Mujadid
Sang Ulama dan Pejuang dari Bogor
KH Sholeh Iskandar turut berjuang melawan penjajah. Di masa tuanya, ia mendirikan lembaga pendidikan dan kesehatan.
KH Sholeh Iskandar lahir pada tanggal 22 Juni 1922. Lukman Hakiem dalam buku Jejak Perjuangan Ulama-Patriot KH Sholeh Iskandar menerangkan, tokoh ini berasal dari Kampung Gunung Handeleum, Desa Situ Udik, Kecamatan Cibungbulang, Kabupaten Bogor. Kedua orang tuanya bernama Haji Muhammad Arif dan Hajjah Atun Halimah.
Sholeh Iskandar muda mulai memasuki pesantren sejak menamatkan pendidikan sekolah rakyat di Buitenzorg—nama Bogor pada era kolonial. Ponpes Cangkudu di Serang (Banten) menjadi pilihan pertamanya. Sesudah itu, ia meneruskan ke Pondok Pesantren Cantayan Sukabumi.
Sejak Indonesia merdeka pada 17 Agustus 1945, Sholeh turut larut dalam perjuangan fisik. Ia bergabung dengan Laskar Hizbullah, terutama yang berjuang di daerah Bogor, termasuk kawasan antara Leuwiliang dan Jasinga.
Keterlibatan Sholeh Iskandar sendiri dengan dunia kemiliteran sesungguhnya bermula sejak masa menjadi santri. Ia pertama kali mengikuti pelatihan laskar secara intensif saat bergabung dengan Barisan Islam Indonesia (BII). Kesatuan itu dibentuk pada 1939 sebagai anak organisasi al-Ittihadiyatul Islamiyah (AII). Pemimpinnya adalah guru Sholeh Iskandar di Ponpes Cantayan, yakni KH Ahmad Sanusi.
Pada masa revolusi, Sholeh Iskandar turut dalam pelbagai gerilya untuk mematahkan kekuatan militer musuh. Pada Oktober 1945, ia memimpin Laskar Rakyat Leuwiliang untuk menyergap dan melucuti belasan tentara Jepang di Kracak. Berbagai logistik dan persenjataan pun dapat mereka amankan dari kawasan perkebunan Nirmala Nanggung.

■ BAGIAN LATIHAN
(a) Tulis ulang bagian teks tentang KH Sholeh Iskandar, mulai dari kata "Sejak Indonesia merdeka" dan berhenti setelah kata "Leuwiliang dan Jasinga.".
(b) Sebutkan semua tanggal, bulan, dan tahun yang tercantum dalam teks tentang KH Sholeh Iskandar.
Jawablah hanya berdasarkan teks tersebut.

■ DATA MENTAH
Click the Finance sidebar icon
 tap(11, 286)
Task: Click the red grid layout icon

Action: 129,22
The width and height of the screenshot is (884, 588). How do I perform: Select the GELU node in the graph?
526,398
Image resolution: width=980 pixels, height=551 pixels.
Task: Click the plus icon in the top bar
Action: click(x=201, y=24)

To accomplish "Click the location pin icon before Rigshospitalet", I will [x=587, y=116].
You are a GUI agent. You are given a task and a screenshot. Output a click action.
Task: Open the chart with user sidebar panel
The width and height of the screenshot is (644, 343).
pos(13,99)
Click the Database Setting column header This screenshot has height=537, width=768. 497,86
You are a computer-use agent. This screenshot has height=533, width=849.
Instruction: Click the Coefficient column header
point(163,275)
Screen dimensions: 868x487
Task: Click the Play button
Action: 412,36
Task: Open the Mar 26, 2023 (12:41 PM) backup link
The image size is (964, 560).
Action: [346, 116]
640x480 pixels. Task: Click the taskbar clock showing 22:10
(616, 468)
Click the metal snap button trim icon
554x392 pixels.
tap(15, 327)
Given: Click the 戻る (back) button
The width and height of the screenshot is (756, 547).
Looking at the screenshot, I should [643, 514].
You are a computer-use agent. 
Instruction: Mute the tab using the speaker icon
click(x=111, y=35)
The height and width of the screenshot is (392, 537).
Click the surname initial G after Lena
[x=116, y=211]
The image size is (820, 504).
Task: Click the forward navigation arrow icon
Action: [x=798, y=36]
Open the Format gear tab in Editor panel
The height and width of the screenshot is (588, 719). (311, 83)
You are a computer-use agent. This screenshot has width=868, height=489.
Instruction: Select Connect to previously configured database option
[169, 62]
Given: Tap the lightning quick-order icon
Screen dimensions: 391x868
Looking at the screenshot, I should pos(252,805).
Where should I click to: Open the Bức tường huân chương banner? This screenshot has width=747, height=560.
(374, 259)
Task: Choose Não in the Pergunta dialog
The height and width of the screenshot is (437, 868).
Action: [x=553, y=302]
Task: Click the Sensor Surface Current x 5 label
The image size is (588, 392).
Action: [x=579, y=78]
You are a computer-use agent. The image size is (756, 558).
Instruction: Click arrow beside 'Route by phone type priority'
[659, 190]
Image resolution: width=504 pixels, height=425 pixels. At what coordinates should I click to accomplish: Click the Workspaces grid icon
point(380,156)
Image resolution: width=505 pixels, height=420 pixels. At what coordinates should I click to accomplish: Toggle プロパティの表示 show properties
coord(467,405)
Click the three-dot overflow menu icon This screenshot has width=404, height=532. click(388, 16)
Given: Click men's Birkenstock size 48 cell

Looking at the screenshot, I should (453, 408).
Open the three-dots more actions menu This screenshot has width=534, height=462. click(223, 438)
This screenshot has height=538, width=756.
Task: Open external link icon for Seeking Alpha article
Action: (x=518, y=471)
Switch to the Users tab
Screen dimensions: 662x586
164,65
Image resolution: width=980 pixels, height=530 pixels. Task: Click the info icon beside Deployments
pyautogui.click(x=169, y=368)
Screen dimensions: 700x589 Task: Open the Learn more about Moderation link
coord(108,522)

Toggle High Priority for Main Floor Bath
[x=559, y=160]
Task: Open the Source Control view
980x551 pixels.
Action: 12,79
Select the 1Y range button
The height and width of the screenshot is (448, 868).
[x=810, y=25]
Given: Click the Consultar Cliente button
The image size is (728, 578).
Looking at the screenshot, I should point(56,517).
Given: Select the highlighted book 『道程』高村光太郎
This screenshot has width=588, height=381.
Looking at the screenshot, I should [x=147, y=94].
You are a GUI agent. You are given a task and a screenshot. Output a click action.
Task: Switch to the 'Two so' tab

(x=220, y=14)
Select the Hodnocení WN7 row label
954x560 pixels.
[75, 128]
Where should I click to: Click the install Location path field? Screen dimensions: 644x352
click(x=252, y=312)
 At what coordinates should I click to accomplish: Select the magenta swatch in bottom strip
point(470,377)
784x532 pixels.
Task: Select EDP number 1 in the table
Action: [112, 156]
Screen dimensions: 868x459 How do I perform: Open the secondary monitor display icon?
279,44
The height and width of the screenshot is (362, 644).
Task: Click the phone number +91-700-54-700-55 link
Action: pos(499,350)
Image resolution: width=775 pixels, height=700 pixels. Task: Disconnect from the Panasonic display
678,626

■ HASIL TIAP TUGAS
(a)
Sejak Indonesia merdeka pada 17 Agustus 1945, Sholeh turut larut dalam perjuangan fisik. Ia bergabung dengan Laskar Hizbullah, terutama yang berjuang di daerah Bogor, termasuk kawasan antara Leuwiliang dan Jasinga.

(b)
- 22 Juni 1922
- 17 Agustus 1945
- 1939
- Oktober 1945